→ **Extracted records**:
========================================================================

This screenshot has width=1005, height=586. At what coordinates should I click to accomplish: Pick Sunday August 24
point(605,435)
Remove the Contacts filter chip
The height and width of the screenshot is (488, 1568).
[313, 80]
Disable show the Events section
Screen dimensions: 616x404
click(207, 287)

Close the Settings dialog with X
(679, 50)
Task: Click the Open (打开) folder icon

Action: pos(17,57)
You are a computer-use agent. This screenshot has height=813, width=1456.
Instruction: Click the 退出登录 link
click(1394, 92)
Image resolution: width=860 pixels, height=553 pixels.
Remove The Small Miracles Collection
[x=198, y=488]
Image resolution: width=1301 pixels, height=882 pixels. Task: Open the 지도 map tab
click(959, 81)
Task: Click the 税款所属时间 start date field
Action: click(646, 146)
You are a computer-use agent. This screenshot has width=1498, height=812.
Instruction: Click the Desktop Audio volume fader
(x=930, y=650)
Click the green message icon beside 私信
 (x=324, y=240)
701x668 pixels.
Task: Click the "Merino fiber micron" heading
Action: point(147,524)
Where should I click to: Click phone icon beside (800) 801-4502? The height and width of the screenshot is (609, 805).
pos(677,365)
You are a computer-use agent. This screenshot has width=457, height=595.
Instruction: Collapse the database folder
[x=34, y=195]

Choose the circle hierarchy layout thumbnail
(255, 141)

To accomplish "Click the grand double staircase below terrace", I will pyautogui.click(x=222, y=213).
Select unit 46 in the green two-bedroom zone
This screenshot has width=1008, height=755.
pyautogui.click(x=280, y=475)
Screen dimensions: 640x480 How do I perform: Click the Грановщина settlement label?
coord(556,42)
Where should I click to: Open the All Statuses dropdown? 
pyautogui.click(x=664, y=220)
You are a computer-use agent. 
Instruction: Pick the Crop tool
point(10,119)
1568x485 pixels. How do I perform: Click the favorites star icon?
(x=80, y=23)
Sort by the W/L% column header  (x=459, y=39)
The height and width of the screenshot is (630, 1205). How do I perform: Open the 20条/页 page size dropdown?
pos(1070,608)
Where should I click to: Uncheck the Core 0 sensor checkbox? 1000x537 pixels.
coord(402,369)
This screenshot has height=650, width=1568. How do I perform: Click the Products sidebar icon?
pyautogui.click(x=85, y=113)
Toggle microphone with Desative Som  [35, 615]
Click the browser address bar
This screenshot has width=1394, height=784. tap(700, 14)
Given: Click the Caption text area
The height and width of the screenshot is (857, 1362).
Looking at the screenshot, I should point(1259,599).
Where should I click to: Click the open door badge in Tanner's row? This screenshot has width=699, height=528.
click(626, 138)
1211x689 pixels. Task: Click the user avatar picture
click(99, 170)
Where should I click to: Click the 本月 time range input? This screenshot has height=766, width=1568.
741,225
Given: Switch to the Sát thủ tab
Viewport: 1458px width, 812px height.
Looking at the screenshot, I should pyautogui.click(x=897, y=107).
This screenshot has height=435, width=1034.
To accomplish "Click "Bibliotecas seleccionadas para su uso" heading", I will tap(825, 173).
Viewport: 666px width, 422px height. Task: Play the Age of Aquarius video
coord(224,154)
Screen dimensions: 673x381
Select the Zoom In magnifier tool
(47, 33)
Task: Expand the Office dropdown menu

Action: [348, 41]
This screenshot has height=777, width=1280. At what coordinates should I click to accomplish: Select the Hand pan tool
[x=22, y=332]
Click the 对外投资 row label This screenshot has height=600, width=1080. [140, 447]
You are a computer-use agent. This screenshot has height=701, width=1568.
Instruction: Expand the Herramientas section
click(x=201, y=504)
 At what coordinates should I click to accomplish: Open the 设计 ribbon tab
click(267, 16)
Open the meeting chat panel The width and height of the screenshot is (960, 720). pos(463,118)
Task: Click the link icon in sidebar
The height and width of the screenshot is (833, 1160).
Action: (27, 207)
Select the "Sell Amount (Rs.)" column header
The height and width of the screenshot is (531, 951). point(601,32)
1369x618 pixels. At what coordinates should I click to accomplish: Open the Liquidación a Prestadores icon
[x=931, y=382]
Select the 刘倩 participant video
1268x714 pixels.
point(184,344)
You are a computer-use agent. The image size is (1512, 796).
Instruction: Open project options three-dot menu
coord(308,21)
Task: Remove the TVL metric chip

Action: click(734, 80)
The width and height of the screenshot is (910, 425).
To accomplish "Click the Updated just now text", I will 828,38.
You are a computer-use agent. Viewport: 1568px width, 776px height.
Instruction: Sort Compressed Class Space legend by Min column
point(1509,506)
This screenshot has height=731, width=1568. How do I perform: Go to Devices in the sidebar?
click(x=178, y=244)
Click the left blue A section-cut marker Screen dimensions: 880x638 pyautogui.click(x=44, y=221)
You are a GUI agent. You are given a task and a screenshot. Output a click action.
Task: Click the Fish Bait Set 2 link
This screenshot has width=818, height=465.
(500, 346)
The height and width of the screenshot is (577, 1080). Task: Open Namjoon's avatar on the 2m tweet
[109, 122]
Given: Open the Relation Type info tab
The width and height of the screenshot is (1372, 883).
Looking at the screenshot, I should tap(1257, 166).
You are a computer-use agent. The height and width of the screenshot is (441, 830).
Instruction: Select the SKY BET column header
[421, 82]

========================================================================

Look through the entries above and find each line where the word "text" occurs; copy those lines.

→ **Exercise output**:
Given: Click the Caption text area
To accomplish "Click the Updated just now text", I will 828,38.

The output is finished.